The second fight is one that is recommended (or perhaps imagined) by Robert May in The Accomplisht Cook (1660).  As prefatory matter for the book, he describes how a pastry sailing ship, a man of war, can  be made.

“MAke the likeness of a Ship in pasteboard, with flags and streamers, the guns belonging to it of Kickses.  Binde them about with pack thred, and cover them with course paste proportionable to the fashion of a Cannon with Carriages.  Lay them in places convenient as you see them in Ships of War, with such holes and trains of powder that they may all take fire.  Place your Ship firm in a great Charger.  Then make a salt round about it, and stick therein egg-shells full of sweet water.”

May goes on to suggest (perhaps as part of a male fantasy) that the ladies present should pelt one another with with the egg shells.

“The Ladies take the egg shells full of sweet waters and throw them at each other. All dangers being seemed over, by this time you may suppose they will desire to see what is in the pies, where lifting first the lid off one pie, out skips some Frogs, which makes the Ladies to skip and shreek.  Next after the other pie, whence comes out the Birds, who by a natural instinct flying at the light will put out the candles, so that what with the flying Birds and skipping Frogs, the one above, the other beneath, will cause much delight and pleasure to the whole company.”

I wonder if this kind of hilarity ever transpired or if it was thought up by May and printed in his preface to secure purchases from people browsing in booksellers’ stalls.
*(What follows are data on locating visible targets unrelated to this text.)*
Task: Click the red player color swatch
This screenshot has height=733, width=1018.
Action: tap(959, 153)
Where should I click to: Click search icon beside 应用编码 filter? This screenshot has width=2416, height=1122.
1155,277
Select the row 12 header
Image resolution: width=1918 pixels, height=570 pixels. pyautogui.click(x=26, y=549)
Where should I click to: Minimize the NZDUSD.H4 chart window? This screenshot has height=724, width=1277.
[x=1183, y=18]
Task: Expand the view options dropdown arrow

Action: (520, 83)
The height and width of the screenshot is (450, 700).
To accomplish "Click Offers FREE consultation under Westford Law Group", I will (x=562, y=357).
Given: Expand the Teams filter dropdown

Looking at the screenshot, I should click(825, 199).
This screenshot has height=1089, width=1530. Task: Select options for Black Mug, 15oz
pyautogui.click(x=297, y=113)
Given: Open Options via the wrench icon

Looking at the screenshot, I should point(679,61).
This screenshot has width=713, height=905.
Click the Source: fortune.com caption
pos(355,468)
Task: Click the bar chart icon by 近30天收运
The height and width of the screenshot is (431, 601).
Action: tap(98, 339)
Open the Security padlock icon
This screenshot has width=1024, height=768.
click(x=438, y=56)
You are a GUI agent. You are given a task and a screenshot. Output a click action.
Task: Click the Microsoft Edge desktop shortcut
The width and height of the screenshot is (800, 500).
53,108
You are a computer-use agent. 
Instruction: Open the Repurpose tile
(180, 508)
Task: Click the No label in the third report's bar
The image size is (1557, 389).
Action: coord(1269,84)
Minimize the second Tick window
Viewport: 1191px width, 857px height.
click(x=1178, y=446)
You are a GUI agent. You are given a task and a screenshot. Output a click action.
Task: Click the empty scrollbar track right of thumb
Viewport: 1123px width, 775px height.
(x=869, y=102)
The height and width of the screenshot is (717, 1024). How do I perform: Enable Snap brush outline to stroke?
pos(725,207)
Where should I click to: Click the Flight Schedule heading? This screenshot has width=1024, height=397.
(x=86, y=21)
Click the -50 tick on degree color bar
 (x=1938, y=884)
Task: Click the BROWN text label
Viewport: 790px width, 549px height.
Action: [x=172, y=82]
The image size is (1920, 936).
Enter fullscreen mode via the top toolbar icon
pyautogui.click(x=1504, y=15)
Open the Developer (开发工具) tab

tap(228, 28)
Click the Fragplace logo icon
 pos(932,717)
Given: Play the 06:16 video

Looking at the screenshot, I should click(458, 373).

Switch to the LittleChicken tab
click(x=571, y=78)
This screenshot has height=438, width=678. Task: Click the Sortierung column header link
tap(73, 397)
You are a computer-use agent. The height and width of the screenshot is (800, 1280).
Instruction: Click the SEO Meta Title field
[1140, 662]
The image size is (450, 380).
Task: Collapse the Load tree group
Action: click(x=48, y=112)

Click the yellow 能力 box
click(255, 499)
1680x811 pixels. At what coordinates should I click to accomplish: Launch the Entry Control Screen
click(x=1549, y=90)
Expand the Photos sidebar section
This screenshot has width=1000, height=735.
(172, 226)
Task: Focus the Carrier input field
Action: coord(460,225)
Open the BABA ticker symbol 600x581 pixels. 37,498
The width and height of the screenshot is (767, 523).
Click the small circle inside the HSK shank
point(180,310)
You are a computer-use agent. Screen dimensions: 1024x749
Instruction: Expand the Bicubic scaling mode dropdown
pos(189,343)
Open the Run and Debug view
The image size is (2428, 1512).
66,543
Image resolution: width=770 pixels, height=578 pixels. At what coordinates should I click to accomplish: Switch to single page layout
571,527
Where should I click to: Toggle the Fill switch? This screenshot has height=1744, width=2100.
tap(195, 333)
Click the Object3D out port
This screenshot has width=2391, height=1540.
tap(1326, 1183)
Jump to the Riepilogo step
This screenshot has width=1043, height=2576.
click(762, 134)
The publication date of the volume does mark the beginning of the Restoration and the reign of the “merry monarch,” Charles II, so May, like Woolley, appears to have known how to fit in with current trends.   By the way — the “Kickses” mentioned in the building of the pastry ship are probably “kickshaws,” which in turn derive their name from the word “quelquechose” — mentioned by Margaret in Sociable Letters.  It does look like she knew a bit of French.  Perry, mentioned in Woolley’s poem, was pear cider.